SQL> alter database add logfile group 5 '/u01/app/oracle/oradata/mddb/redo05.log' size 2g;
Database altered.
SQL> alter database add logfile group 6 '/u01/app/oracle/oradata/mddb/redo06.log' size 2g;
Database altered.
-- 3) 手工切換,確保舊組不再 ACTIVE/CURRENT,再刪除
SQL> alter system switch logfile;
System altered.
SQL> /
System altered.
SQL> select group#, bytes/1024/1024 mb, status from v$log;
GROUP# MB STATUS
---------- ---------- ----------------
1 50 INACTIVE
2 50 INACTIVE
3 50 INACTIVE
4 2048 INACTIVE
5 2048 ACTIVE
6 2048 CURRENT
6 rows selected.
SQL> alter database drop logfile group 1;
Database altered.
SQL> alter database drop logfile group 2;
Database altered.
SQL> alter database drop logfile group 3;
Database altered.
-- 4) 驗證
SQL> select group#, bytes/1024/1024 mb, status from v$log;
GROUP# MB STATUS
---------- ---------- ----------------
4 2048 INACTIVE
5 2048 ACTIVE
6 2048 CURRENT
-- 5) 檢查參數,為默認,系統自動觸發/控制 checkpoint
SQL> show parameter fast_start_mttr_target
NAME TYPE VALUE
------------------------------------ ----------- ------------------------------
fast_start_mttr_target integer 0
SQL> show parameter log_check
NAME TYPE VALUE
------------------------------------ ----------- ------------------------------
log_checkpoint_interval integer 0
log_checkpoint_timeout integer 1800
log_checkpoints_to_alert boolean FALSE
SQL>
五、總結
12 月 8 日 11 點生產庫磁盤使用率超過 90%,排查發現主要由歸檔日志快速增長導致(/u01 下 fast_recovery_area 占用明顯)。
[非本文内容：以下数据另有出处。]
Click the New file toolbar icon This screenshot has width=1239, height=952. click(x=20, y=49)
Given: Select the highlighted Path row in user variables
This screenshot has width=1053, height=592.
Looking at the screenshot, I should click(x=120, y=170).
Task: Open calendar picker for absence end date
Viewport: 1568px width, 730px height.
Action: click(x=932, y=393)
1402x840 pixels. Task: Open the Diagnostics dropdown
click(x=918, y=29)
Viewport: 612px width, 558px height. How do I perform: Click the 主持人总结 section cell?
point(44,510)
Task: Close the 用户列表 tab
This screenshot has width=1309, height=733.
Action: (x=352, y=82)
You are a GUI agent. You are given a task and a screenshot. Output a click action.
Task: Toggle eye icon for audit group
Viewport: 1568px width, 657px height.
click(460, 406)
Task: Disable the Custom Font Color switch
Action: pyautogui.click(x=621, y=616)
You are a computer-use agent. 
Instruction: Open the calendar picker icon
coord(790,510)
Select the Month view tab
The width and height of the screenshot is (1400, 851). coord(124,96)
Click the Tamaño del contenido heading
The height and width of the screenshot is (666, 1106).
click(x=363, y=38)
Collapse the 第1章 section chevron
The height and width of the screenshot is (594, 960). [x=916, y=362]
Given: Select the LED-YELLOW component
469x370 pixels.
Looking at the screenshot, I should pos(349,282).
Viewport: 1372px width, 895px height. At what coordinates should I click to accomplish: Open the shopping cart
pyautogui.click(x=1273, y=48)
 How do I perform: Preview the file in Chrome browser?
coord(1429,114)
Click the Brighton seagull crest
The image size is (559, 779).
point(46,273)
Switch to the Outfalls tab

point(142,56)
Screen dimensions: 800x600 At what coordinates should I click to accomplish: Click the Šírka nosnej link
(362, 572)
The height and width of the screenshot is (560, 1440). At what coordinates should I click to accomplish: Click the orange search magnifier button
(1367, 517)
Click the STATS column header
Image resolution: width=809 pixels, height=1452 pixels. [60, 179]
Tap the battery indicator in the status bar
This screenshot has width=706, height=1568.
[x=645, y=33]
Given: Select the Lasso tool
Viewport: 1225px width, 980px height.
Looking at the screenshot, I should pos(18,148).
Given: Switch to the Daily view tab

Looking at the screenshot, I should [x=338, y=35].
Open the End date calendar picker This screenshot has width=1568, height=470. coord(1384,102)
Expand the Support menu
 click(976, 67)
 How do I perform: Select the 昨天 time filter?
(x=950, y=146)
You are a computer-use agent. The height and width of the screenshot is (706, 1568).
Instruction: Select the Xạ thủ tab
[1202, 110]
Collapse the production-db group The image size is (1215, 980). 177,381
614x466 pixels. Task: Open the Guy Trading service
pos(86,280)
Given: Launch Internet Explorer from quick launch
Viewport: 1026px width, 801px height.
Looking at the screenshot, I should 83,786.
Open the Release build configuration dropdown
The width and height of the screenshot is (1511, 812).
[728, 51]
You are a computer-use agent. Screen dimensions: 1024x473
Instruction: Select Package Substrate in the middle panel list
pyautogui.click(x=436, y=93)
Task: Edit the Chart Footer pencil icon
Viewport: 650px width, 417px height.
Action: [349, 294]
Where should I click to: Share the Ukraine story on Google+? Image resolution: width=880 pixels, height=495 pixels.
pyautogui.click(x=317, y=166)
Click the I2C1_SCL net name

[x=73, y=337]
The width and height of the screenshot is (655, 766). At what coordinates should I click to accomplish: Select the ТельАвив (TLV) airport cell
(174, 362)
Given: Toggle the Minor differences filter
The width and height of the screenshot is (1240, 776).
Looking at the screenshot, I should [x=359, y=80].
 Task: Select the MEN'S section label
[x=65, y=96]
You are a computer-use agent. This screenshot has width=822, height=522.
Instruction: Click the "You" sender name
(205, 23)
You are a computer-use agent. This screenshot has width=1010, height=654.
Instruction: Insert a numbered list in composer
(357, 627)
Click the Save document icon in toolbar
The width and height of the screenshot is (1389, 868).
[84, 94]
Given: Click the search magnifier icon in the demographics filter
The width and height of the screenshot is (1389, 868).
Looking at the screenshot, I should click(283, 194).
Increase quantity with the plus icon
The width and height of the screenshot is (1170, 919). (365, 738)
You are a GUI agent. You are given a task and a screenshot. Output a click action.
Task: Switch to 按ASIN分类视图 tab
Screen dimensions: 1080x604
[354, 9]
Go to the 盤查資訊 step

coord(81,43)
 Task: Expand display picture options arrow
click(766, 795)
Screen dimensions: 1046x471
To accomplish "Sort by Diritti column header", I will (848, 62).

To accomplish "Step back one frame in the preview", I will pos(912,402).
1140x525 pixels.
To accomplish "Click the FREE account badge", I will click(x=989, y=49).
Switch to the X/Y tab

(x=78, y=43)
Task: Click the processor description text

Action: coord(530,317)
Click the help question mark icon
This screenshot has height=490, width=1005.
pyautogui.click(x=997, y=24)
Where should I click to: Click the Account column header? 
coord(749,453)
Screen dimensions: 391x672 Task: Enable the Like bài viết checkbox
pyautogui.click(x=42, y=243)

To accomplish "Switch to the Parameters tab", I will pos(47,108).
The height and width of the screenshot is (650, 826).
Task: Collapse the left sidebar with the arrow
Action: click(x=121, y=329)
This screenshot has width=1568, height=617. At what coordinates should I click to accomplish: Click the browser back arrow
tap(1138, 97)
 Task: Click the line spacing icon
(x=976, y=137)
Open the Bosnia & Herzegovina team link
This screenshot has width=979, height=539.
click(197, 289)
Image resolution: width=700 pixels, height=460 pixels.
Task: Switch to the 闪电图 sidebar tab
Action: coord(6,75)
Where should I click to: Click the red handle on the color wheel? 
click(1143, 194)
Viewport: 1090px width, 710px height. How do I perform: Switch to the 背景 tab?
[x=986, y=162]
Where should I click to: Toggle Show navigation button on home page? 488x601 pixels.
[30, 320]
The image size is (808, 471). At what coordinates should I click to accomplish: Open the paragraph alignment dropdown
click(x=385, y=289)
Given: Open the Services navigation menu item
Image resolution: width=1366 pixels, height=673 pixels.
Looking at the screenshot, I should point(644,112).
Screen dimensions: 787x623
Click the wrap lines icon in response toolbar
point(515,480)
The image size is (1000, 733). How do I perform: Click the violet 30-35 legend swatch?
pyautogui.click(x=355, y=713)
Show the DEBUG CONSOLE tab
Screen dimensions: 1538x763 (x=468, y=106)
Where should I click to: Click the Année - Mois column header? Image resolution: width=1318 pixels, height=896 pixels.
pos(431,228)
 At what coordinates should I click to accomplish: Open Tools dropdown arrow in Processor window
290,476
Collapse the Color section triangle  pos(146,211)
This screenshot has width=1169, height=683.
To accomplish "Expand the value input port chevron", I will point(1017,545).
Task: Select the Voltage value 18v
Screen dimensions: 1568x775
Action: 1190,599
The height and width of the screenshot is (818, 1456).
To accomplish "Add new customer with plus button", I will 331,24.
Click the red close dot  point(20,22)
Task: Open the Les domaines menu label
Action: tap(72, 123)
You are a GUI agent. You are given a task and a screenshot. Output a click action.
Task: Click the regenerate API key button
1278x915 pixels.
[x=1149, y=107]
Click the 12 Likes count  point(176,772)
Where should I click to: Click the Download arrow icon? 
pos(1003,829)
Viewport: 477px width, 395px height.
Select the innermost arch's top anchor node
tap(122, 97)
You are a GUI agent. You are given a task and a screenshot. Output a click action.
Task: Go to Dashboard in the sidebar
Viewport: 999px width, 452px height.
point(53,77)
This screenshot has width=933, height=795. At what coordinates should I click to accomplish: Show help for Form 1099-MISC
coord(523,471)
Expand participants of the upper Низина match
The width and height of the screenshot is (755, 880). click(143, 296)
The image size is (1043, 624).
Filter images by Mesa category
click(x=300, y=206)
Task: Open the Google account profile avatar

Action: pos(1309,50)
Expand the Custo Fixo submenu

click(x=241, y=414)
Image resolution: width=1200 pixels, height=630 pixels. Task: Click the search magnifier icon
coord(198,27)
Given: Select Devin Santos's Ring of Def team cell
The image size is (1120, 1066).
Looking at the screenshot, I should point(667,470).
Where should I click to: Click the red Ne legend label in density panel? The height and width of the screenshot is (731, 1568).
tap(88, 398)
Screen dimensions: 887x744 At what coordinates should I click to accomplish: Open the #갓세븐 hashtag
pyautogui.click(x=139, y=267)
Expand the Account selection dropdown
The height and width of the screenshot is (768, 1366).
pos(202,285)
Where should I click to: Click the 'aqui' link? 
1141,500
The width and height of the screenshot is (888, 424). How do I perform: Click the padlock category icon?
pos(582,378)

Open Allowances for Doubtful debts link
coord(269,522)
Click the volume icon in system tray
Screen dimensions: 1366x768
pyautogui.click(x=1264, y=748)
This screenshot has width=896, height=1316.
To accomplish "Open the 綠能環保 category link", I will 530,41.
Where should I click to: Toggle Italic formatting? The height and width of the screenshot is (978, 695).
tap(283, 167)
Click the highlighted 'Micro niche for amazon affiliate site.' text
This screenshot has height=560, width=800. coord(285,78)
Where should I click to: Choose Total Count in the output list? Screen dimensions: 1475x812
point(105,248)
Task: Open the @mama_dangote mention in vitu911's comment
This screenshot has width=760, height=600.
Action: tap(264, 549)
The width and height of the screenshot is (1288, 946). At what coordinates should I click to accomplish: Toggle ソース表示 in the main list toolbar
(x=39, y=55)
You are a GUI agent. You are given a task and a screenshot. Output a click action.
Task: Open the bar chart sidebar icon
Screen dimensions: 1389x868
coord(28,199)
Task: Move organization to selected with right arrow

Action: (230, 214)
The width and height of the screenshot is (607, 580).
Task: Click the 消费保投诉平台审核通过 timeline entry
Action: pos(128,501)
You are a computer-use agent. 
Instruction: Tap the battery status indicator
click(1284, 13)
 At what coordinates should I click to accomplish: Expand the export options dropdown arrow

進一步查看日志切換,9 點后歸檔切換從 11 次飆升到 755 次。拉取 10:00–11:00 AWR 后確認系統屬于“等待型”,主要等待集中在 log file switch (checkpoint incomplete)(12,509 次,約 41% DB time)和 log file sync(4,112,201 次,約 23% DB time)。同期 Top SQL 中 0vq0s6rm8fawn 在 60 分鐘內執行 3,763,703 次(約 1000+ 次/秒),并且相較 12/5 執行次數突增 167 倍,是導致 redo/歸檔暴漲的關鍵誘因。處置上先通知開發處理高頻 SQL,同時將 redo log 從 50MB 3 組擴容為 2GB 3 組并完成切換與清理,緩解日志切換與 checkpoint 壓力。